[Start of Attachment]
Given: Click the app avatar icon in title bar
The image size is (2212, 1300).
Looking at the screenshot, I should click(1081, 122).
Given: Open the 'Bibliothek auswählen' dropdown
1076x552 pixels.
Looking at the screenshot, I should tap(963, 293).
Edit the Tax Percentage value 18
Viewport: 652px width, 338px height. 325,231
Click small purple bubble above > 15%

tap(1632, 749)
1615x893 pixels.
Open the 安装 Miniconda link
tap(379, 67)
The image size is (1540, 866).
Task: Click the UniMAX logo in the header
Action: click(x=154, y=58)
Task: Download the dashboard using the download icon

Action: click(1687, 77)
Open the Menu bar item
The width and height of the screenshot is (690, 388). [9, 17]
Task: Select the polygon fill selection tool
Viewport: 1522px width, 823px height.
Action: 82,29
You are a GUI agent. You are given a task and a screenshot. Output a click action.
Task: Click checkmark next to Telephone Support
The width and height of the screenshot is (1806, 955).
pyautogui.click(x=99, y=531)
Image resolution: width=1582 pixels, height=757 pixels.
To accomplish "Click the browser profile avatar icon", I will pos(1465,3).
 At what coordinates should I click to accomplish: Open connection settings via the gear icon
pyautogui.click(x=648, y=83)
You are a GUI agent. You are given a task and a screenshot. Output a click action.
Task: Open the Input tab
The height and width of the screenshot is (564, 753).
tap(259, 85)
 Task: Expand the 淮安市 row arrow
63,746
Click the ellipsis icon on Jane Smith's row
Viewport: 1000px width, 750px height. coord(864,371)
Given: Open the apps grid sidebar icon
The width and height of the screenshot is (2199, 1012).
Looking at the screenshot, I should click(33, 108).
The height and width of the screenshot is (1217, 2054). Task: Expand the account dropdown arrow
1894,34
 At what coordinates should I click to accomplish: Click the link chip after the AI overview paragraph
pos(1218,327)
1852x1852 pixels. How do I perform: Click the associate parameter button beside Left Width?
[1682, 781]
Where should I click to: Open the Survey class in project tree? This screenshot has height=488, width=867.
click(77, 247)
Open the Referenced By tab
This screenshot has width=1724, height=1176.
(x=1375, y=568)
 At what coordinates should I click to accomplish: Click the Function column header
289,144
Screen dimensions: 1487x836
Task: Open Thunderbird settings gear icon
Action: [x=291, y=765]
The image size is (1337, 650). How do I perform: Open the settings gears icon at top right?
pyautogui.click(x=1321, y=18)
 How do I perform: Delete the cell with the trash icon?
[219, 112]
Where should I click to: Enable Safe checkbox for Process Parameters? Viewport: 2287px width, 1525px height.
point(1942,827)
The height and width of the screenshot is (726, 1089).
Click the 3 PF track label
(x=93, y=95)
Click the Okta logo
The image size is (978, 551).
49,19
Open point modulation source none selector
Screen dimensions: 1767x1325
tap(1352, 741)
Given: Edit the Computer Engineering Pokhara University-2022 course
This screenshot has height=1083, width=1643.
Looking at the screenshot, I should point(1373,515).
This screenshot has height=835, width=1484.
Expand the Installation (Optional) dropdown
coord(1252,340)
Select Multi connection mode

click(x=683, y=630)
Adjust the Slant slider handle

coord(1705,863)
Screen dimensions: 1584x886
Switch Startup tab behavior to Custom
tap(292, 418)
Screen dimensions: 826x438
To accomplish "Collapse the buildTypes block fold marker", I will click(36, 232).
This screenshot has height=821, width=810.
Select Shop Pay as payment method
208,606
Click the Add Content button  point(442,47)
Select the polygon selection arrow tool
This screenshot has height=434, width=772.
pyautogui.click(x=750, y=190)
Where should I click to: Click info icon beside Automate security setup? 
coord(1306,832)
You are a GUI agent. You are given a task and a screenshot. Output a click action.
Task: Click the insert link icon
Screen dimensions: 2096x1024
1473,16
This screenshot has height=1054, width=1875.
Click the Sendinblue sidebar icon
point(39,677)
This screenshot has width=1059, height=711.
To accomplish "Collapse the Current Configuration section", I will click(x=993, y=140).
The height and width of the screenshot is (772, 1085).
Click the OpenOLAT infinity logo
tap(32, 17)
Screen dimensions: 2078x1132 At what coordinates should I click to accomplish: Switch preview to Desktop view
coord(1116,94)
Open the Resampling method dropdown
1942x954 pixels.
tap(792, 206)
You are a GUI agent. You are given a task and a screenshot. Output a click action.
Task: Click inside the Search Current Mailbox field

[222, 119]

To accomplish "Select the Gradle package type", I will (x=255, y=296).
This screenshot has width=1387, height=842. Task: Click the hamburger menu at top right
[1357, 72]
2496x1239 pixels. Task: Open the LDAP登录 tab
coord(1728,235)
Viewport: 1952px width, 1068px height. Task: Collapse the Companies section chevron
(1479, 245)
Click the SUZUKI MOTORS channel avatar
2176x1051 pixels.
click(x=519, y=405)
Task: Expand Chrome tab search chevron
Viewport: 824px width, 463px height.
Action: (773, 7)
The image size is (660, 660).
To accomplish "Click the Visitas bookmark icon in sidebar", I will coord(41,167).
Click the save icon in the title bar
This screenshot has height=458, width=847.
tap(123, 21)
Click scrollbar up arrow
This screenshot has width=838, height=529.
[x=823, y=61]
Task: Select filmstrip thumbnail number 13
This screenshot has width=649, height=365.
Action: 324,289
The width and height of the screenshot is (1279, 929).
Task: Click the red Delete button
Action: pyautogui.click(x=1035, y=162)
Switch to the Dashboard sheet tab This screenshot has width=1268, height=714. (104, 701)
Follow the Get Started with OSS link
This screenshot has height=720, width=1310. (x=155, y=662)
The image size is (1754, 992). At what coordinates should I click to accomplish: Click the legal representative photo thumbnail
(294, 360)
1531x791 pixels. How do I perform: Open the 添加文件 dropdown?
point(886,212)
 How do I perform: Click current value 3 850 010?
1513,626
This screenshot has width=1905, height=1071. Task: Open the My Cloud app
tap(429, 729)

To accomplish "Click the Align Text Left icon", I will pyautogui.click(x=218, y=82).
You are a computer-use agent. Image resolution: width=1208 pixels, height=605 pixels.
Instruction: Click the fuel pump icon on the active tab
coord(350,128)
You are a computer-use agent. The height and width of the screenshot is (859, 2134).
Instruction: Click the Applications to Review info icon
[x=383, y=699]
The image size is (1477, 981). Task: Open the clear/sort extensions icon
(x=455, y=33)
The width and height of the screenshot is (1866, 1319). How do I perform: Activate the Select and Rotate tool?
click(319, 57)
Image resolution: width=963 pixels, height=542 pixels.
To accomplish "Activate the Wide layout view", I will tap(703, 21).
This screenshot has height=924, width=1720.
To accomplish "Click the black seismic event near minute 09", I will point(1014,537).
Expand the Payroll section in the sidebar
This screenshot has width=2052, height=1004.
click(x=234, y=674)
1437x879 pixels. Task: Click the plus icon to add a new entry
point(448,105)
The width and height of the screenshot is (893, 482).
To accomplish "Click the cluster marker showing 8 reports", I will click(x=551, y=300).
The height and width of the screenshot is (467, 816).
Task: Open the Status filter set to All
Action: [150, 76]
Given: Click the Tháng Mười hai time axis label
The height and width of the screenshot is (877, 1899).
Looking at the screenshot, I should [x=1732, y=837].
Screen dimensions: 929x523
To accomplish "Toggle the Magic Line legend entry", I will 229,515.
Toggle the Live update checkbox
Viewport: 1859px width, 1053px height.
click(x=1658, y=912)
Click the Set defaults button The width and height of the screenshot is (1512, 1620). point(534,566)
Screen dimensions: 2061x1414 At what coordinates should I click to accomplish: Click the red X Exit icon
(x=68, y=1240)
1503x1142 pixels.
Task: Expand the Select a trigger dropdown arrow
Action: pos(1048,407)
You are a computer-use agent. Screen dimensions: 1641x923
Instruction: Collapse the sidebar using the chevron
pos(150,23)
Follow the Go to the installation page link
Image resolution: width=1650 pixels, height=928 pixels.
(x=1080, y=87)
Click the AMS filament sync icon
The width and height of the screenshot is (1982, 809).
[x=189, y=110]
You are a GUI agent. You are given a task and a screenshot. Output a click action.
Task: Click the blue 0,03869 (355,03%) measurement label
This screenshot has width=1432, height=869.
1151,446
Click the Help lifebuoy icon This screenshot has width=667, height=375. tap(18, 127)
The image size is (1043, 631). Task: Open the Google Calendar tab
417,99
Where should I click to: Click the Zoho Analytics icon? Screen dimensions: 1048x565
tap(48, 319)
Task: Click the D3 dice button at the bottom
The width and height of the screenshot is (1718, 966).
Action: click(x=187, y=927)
[End of Attachment]
Exercise aim
Begin at the line that has "Click scrollbar up arrow" in the entries above; stop after the line that has "Task: Select filmstrip thumbnail number 13". Transcribe exactly those lines and no others.

Written solution
Click scrollbar up arrow
This screenshot has width=838, height=529.
[x=823, y=61]
Task: Select filmstrip thumbnail number 13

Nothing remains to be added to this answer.